In order for the user to lose one pound of fat in one week, it would be necessary for the individual to have a daily caloric deficit of 600 calories for one week. Dr. Davidson testified that the diet offered for sale and sold through the mails by the Respondent produces an average daily caloric intake of 770 calories which would produce a loss of from one to two pounds per week, depending upon the energy expended by the individual. It is noted that two pounds was what the doctor stated as the upper limit of the range of weight loss.

In regard to the matter of the energy of the individual who follows the Respondent's diet, Dr. Davidson testified that it is his opinion that some individuals, possibly, may retain their normal energy and he emphasized the word "possibly." He gave as his professional opinion that generally people on such a diet do not feel as strong as when they are not following such a diet. In short, in summation of the doctor's testimony, it is that the diet being offered for sale by this Respondent will not produce for the user the results which the Respondent promises.

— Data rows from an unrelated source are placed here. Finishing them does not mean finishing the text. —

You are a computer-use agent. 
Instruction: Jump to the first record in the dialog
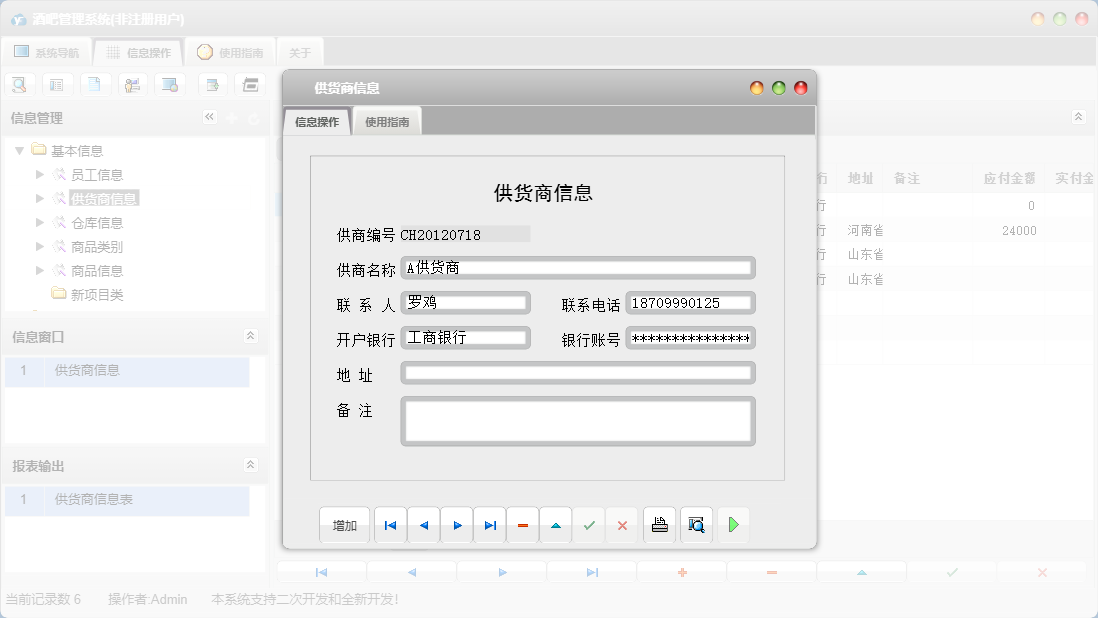[x=390, y=525]
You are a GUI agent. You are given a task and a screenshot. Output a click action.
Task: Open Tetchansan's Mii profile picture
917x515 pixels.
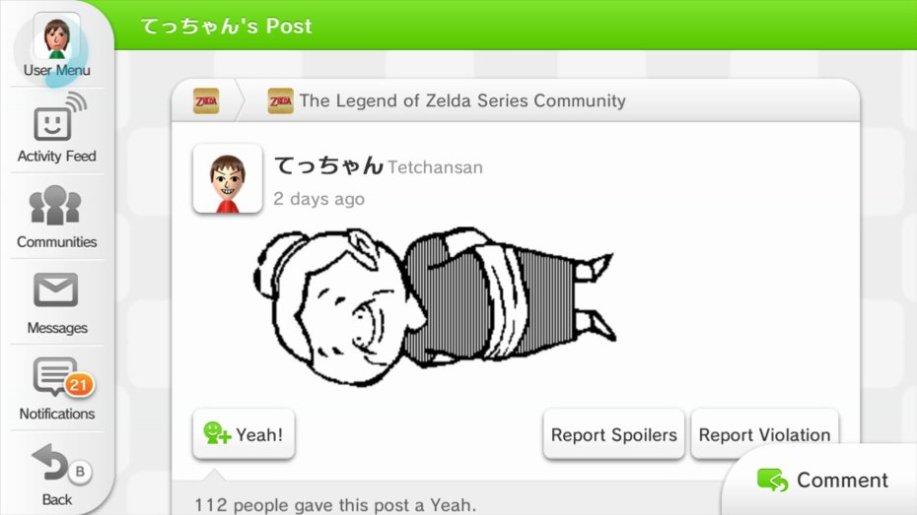tap(227, 179)
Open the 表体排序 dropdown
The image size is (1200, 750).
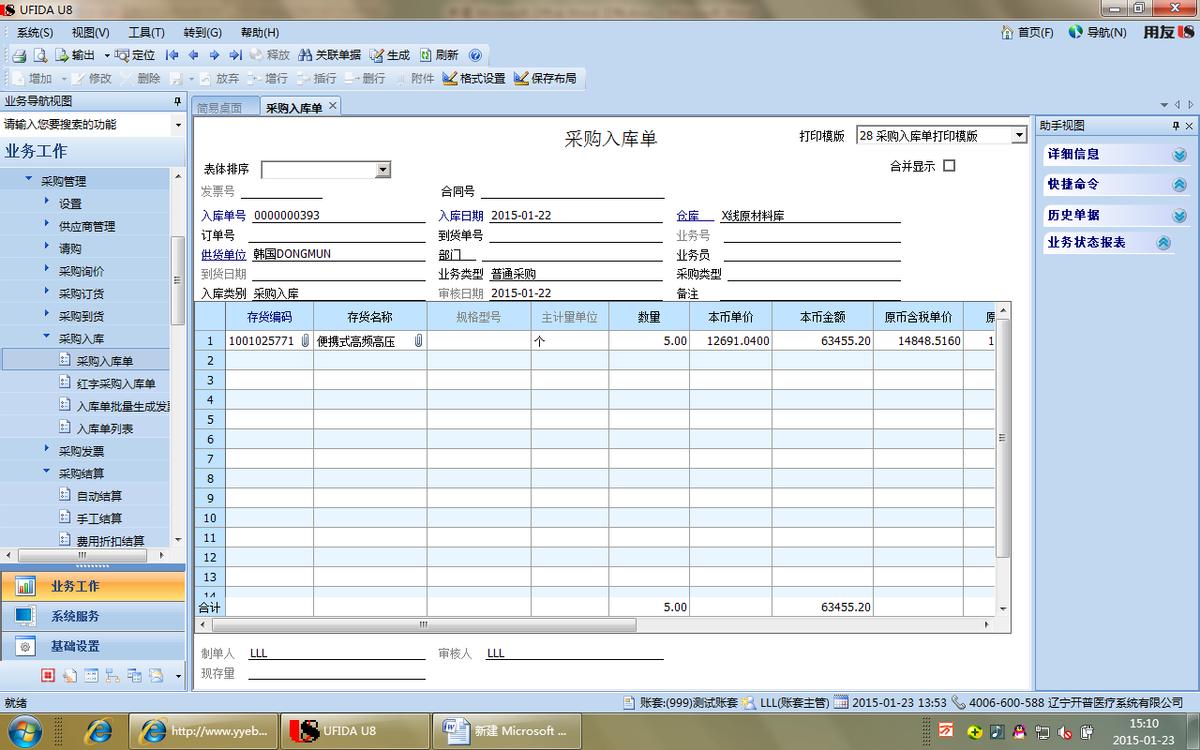381,169
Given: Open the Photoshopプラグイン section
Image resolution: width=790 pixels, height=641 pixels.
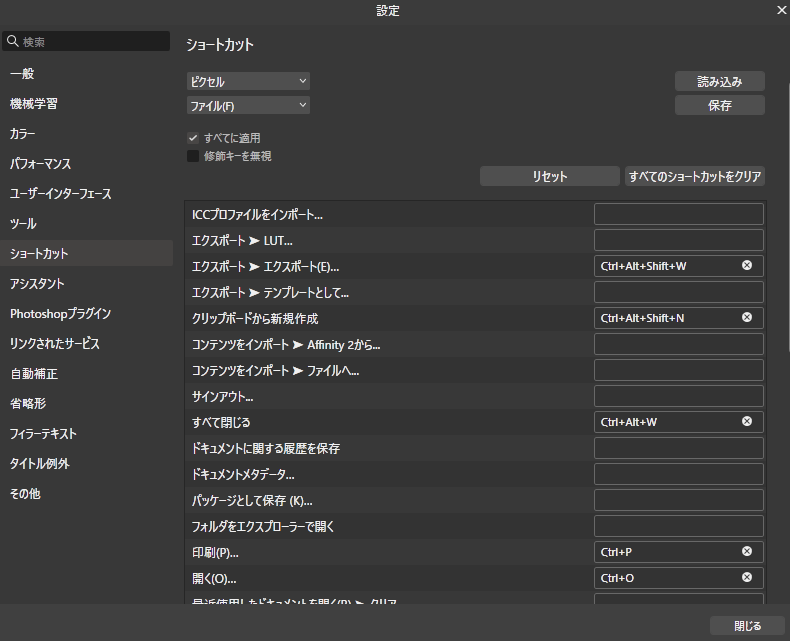Looking at the screenshot, I should [x=60, y=314].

In view of the foregoing considerations, I make the following findings of fact and conclusions of law:

1. The Respondent, A.D.P. and A.D.P. Company, Post Office Box 703, Solana Beach, California, is engaged in the business of selling a diet program

2. The Respondent seeks to obtain remittances of money through the mails.

3. In seeking to obtain remittances of money through the mails, the Respondent represents:

a. That an overweight person adhering to the A.D.P. diet will lose 20 pounds in two weeks while maintaining his normal energy.

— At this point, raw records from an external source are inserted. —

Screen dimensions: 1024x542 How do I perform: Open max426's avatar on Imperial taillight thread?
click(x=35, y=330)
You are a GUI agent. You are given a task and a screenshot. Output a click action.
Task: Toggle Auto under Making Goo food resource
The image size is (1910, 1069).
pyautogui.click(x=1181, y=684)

b. That the A.D.P. diet was designed by a doctor for the U. S. Women's Ski Team, and

c. That a person adhering to the A.D.P. diet will be stronger, alert, and more agile.

4. That representations a . and c ., above, are materially false as a matter of fact, and

5. That insofar as representation b ., above, is concerned, there is insufficient proof of record in this proceeding to establish the truth or falsity of this representation.

In view of the foregoing findings of fact, I conclude as a matter of law that the Respondent is engaged in conducting a scheme or device for obtaining money or property through the mails by means of materially false representations as proscribed by Section 3005 of Title 39, U.S. Code.

The foregoing findings of fact and conclusion of law are established by the evidence of record in this case which is amply sufficient to support the issuance of the order. U.S. Health Club v. Major , 229 F.2d 665, CCA 3 (1961).

A mail-stop order as provided in 39 U.S. Code 3005 should be issued against this Respondent.

_________________

1/ Transcribed from oral decision as rendered at close of hearing held July 27, 1973. Minor language changes have been made, but the substance of the decision is unchanged.